A Comissão de Defesa dos Direitos da Mulher da Câmara dos Deputados aprovou proposta que proíbe a concessão de liberdade provisória a pessoas acusadas de violência doméstica e familiar contra a mulher.

Mudanças no Código de Processo Penal

Atualmente, durante a audiência de custódia, o magistrado é obrigado a negar a liberdade provisória apenas se o acusado for reincidente, pertencer a organização criminosa ou portar arma de fogo de uso restrito. O projeto altera o Código de Processo Penal.

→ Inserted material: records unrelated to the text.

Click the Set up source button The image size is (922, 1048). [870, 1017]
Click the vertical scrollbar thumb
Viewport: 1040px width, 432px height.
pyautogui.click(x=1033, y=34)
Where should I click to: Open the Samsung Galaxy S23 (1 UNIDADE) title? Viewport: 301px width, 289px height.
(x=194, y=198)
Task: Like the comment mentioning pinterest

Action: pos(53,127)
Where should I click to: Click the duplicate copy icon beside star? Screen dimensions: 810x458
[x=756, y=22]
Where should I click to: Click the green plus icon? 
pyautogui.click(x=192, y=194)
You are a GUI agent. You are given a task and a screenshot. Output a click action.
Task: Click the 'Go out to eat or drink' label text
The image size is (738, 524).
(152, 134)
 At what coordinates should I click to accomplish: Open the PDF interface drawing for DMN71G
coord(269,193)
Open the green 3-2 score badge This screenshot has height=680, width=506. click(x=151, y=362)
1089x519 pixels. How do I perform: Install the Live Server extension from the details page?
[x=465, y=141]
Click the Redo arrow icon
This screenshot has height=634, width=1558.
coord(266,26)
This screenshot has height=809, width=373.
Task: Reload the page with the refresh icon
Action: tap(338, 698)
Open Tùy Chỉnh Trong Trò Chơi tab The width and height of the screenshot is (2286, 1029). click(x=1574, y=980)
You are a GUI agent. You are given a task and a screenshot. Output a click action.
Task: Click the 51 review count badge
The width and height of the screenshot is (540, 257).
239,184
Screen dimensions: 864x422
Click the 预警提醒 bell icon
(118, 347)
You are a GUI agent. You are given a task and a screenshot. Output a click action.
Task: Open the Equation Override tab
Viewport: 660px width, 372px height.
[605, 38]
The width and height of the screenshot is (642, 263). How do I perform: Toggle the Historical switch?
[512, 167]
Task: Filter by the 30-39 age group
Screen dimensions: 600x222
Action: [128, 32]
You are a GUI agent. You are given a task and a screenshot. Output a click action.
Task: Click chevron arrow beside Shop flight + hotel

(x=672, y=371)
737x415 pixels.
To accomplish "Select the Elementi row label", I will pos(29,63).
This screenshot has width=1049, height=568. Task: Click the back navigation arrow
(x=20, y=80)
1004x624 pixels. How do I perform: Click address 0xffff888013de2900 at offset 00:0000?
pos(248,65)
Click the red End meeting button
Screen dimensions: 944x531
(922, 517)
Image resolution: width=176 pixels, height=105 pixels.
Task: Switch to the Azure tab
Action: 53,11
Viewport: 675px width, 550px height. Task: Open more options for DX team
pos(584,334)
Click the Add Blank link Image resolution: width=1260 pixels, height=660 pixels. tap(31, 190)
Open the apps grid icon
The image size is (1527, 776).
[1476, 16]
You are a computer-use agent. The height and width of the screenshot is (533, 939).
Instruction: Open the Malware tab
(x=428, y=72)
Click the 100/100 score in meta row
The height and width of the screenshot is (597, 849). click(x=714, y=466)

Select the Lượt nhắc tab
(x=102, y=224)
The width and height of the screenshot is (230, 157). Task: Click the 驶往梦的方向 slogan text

O colegiado aprovou substitutivo da relatora, deputada Laura Carneiro (PSD-RJ), ao Projeto de Lei 3317/24, da deputada Silvye Alves (União-GO). A relatora alterou a redação original de "prática de violência contra a mulher" para "crime envolvendo violência doméstica e familiar contra a mulher".

Justificativa da Proposta

Laura Carneiro destacou que a mudança é necessária devido às estatísticas que mostram alta probabilidade de o agressor voltar a atacar a vítima se libertado antes do julgamento. "Ao negar a liberdade provisória, estamos garantindo uma camada adicional de proteção para as mulheres, evitando que enfrentem a constante ameaça de novos episódios de violência", defendeu.

Tramitação

A proposta será analisada pela Comissão de Constituição e Justiça e de Cidadania. Depois, seguirá para apreciação do Plenário da Câmara. Para virar lei, precisa ser aprovada pela Câmara e pelo Senado.